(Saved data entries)

____________

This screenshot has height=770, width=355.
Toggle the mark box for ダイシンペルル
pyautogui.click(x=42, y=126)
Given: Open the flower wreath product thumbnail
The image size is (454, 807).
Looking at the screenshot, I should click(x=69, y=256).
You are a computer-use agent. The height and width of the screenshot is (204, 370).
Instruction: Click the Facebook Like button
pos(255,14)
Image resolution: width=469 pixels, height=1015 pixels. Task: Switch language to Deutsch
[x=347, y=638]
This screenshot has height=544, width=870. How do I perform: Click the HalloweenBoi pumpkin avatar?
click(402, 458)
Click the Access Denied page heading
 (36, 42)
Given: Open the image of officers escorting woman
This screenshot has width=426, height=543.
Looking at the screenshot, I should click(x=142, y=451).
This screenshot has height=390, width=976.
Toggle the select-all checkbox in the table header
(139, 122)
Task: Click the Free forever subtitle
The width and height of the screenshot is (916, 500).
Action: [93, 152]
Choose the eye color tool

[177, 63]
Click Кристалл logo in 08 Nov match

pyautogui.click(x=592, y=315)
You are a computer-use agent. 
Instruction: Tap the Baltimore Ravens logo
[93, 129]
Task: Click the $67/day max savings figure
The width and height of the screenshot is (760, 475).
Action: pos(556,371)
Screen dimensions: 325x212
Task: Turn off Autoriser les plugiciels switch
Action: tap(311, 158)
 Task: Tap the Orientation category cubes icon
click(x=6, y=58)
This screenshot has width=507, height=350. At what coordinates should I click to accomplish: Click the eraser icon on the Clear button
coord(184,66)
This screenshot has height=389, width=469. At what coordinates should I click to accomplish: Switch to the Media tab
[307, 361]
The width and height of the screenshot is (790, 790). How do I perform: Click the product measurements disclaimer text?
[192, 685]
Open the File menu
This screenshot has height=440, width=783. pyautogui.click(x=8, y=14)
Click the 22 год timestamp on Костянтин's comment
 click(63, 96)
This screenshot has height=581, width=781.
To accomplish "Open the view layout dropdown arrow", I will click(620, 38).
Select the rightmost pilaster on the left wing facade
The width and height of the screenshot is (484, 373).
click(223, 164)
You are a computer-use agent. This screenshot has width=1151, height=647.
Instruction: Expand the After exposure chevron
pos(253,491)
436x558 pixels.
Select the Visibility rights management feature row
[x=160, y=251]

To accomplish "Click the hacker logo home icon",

____________

Give back every record exactly.

* _Written answer_:
This screenshot has height=770, width=355.
Toggle the mark box for ダイシンペルル
pyautogui.click(x=42, y=126)
Given: Open the flower wreath product thumbnail
The image size is (454, 807).
Looking at the screenshot, I should click(x=69, y=256).
You are a computer-use agent. The height and width of the screenshot is (204, 370).
Instruction: Click the Facebook Like button
pos(255,14)
Image resolution: width=469 pixels, height=1015 pixels. Task: Switch language to Deutsch
[x=347, y=638]
This screenshot has height=544, width=870. How do I perform: Click the HalloweenBoi pumpkin avatar?
click(402, 458)
Click the Access Denied page heading
 (36, 42)
Given: Open the image of officers escorting woman
This screenshot has width=426, height=543.
Looking at the screenshot, I should click(x=142, y=451).
This screenshot has height=390, width=976.
Toggle the select-all checkbox in the table header
(139, 122)
Task: Click the Free forever subtitle
The width and height of the screenshot is (916, 500).
Action: [93, 152]
Choose the eye color tool

[177, 63]
Click Кристалл logo in 08 Nov match

pyautogui.click(x=592, y=315)
You are a computer-use agent. 
Instruction: Tap the Baltimore Ravens logo
[93, 129]
Task: Click the $67/day max savings figure
The width and height of the screenshot is (760, 475).
Action: pos(556,371)
Screen dimensions: 325x212
Task: Turn off Autoriser les plugiciels switch
Action: tap(311, 158)
 Task: Tap the Orientation category cubes icon
click(x=6, y=58)
This screenshot has width=507, height=350. At what coordinates should I click to accomplish: Click the eraser icon on the Clear button
coord(184,66)
This screenshot has height=389, width=469. At what coordinates should I click to accomplish: Switch to the Media tab
[307, 361]
The width and height of the screenshot is (790, 790). How do I perform: Click the product measurements disclaimer text?
[192, 685]
Open the File menu
This screenshot has height=440, width=783. pyautogui.click(x=8, y=14)
Click the 22 год timestamp on Костянтин's comment
 click(63, 96)
This screenshot has height=581, width=781.
To accomplish "Open the view layout dropdown arrow", I will click(620, 38).
Select the rightmost pilaster on the left wing facade
The width and height of the screenshot is (484, 373).
click(223, 164)
You are a computer-use agent. This screenshot has width=1151, height=647.
Instruction: Expand the After exposure chevron
pos(253,491)
436x558 pixels.
Select the Visibility rights management feature row
[x=160, y=251]

To accomplish "Click the hacker logo home icon",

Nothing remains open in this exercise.